[start of QUOTED TEXT]

Fix perf regression in Color32.

The regression was due to the fact that we were calling PlatformColorProc() for
every span (which in turns makes CPUID, a fairly expensive call).  Since we draw
a lot of rects, and rects have 1-pixel wide spans for the vertical segments,
that's a lot of CPUID.

Fixed by cacheing the result of PlatformColorProc(), as is done for the other
platform-specific blitters.

Review URL:  http://codereview.appspot.com/3669042/



git-svn-id: http://skia.googlecode.com/svn/trunk@636 2bbb7eff-a529-9590-31e7-b0007b416f81
diff --git a/Makefile b/Makefile
index 65f0b71..146d11a 100644
--- a/Makefile
+++ b/Makefile
@@ -94,6 +94,7 @@
 
 # For these files, and these files only, compile with -msse2.
 SSE2_OBJS := out/src/opts/SkBlitRow_opts_SSE2.o \
+             out/src/opts/SkBitmapProcState_opts_SSE2.o \
              out/src/opts/SkUtils_opts_SSE2.o
 $(SSE2_OBJS) : CFLAGS := $(CFLAGS_SSE2)
 
diff --git a/include/core/SkBlitRow.h b/include/core/SkBlitRow.h
index a592167..2b652c2 100644
--- a/include/core/SkBlitRow.h
+++ b/include/core/SkBlitRow.h
@@ -55,24 +55,16 @@
                          const SkPMColor* SK_RESTRICT src,
                          int count, U8CPU alpha);
 
-    static void Color32_BlitRow32(SkPMColor dst[], const SkPMColor src[], 
-                                  int count, SkPMColor color);
-
     static Proc32 Factory32(unsigned flags32);
     
     /** Blend a single color onto a row of S32 pixels, writing the result
         into a row of D32 pixels. src and dst may be the same memory, but
         if they are not, they may not overlap.

[end of QUOTED TEXT]
[start of INFORMATION SHOWN]

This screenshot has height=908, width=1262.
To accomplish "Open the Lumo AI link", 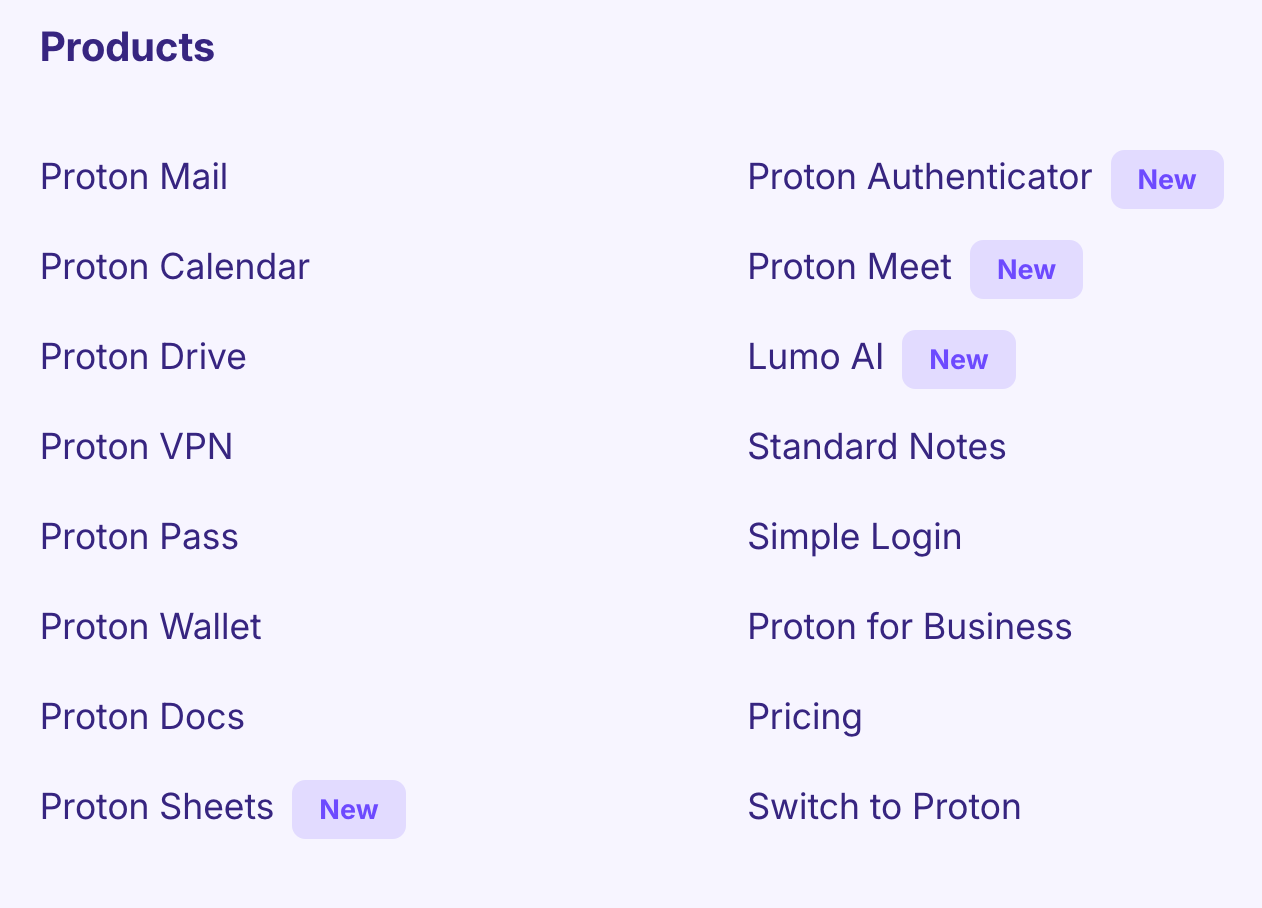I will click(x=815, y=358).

[end of INFORMATION SHOWN]
[start of INFORMATION SHOWN]

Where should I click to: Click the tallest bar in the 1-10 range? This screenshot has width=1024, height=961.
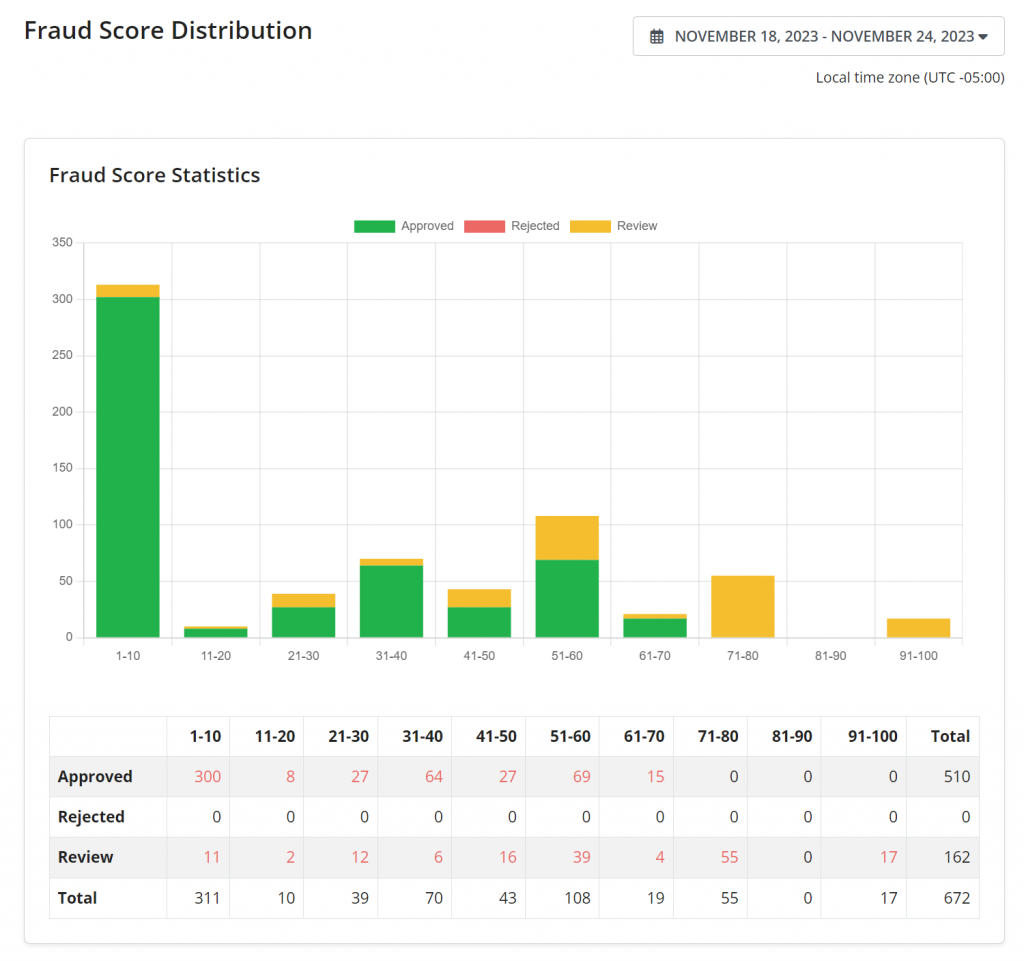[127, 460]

[end of INFORMATION SHOWN]

> WHAT YOU NEED TO DO
Reproduce the part of the Color32 commit between "# For these" and "CFLAGS := $(CFLAGS_SSE2)", inclusive. None of the records has any connection to the Color32 commit.

> SOLUTION BELOW
# For these files, and these files only, compile with -msse2.
 SSE2_OBJS := out/src/opts/SkBlitRow_opts_SSE2.o \
+             out/src/opts/SkBitmapProcState_opts_SSE2.o \
              out/src/opts/SkUtils_opts_SSE2.o
 $(SSE2_OBJS) : CFLAGS := $(CFLAGS_SSE2)